With the holiday season officially upon us, I have moved into heavy baking mode. This time of year, I especially love to bake cookies and other treats for giving to family and friends. I have stacks of recipes, old and new, to try out. I would love to share these recipes with you and hopefully give you some ideas for your own home-baked gifts. So, I am giving you my own little holiday baking guide, beginning with these cookies that remind me of my mother.
As a child, especially around the holidays, I frequently asked my mother to make one of my favorite cookies. She called them Sand Tarts. I loved helping her make them, especially shaping them and rolling them in confectioners’ sugar. After I began my own baking adventures, I came to realize that these cookies have many different names. Most frequently, I have seen them referred to as Mexican Wedding Cookies, Italian Wedding Cookies or Russian Tea Cakes. I’m not sure why those are all given a nationality in their names, but I suppose it just proves their worldwide appeal.

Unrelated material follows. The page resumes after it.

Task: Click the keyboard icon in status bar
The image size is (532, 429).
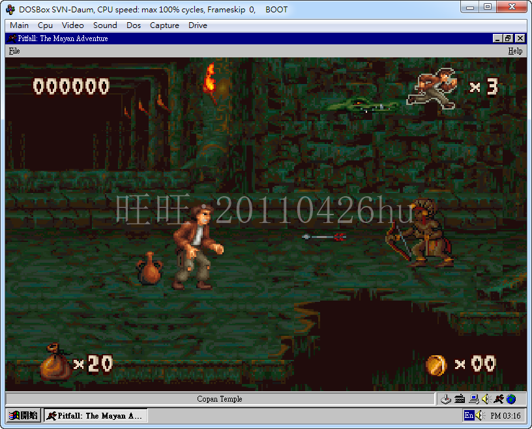Action: 460,399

I don’t know what happened to my mother’s recipe for those cookies. I have looked through many of her collected recipes but I haven’t found it yet. I’ve been putting off making similar recipes because I really wanted to make the one I remember. Finally, I decided not to wait any longer and turned to a comparable recipe I found in Cook’s Illustrated‘s Holiday Baking issue.

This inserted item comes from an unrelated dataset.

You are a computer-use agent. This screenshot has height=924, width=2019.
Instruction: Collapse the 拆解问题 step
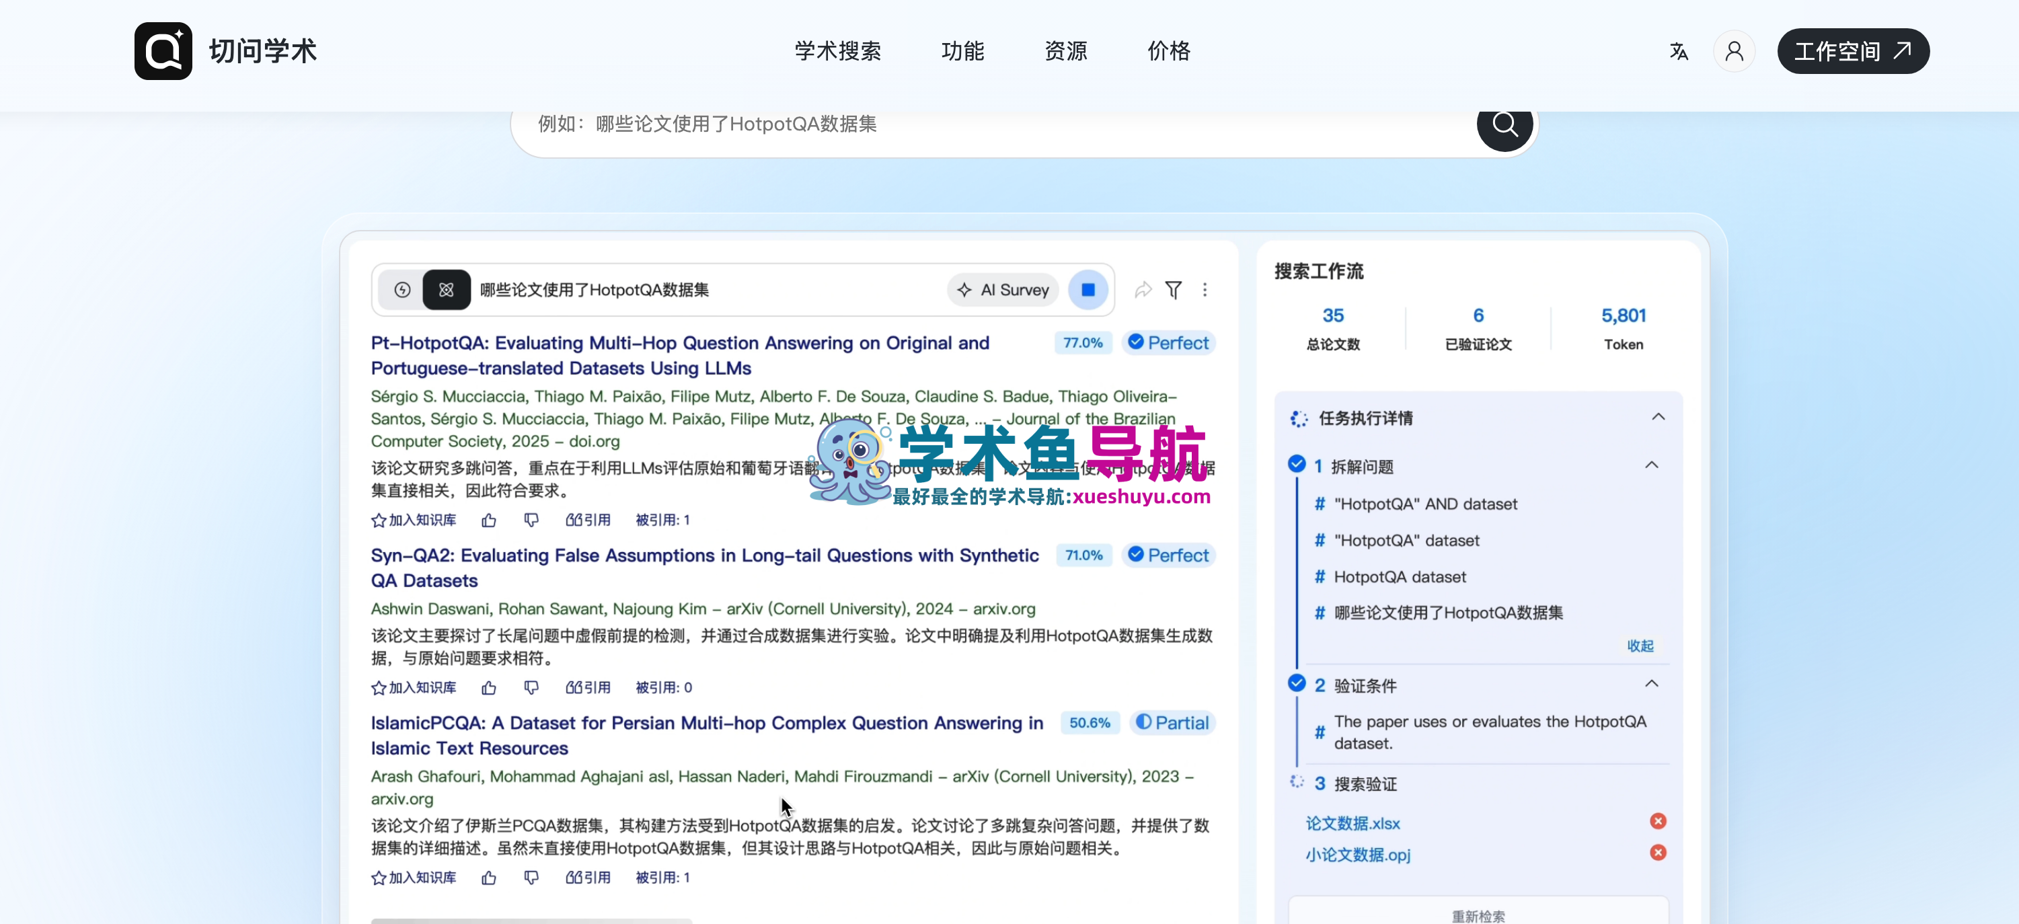click(1651, 466)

This recipe suggests trying different nuts, like almonds, pecans, hazelnuts. As most good Southern women would, my mother made hers with pecans. In my mind, they wouldn’t taste quite like hers anyway, so that’s why I went with hazelnuts. Well, that, and the fact that I’ve come to love hazelnuts this year.
As for the final result, they’re not exactly like Mama used to make, but they are very good. Flavor-wise, these are such simple cookies. To me, there’s just something about the simple combination of butter, flour, and nuts that is so appealing. The only downside is that with such subtle flavors, it’s far too easy to eat far too many.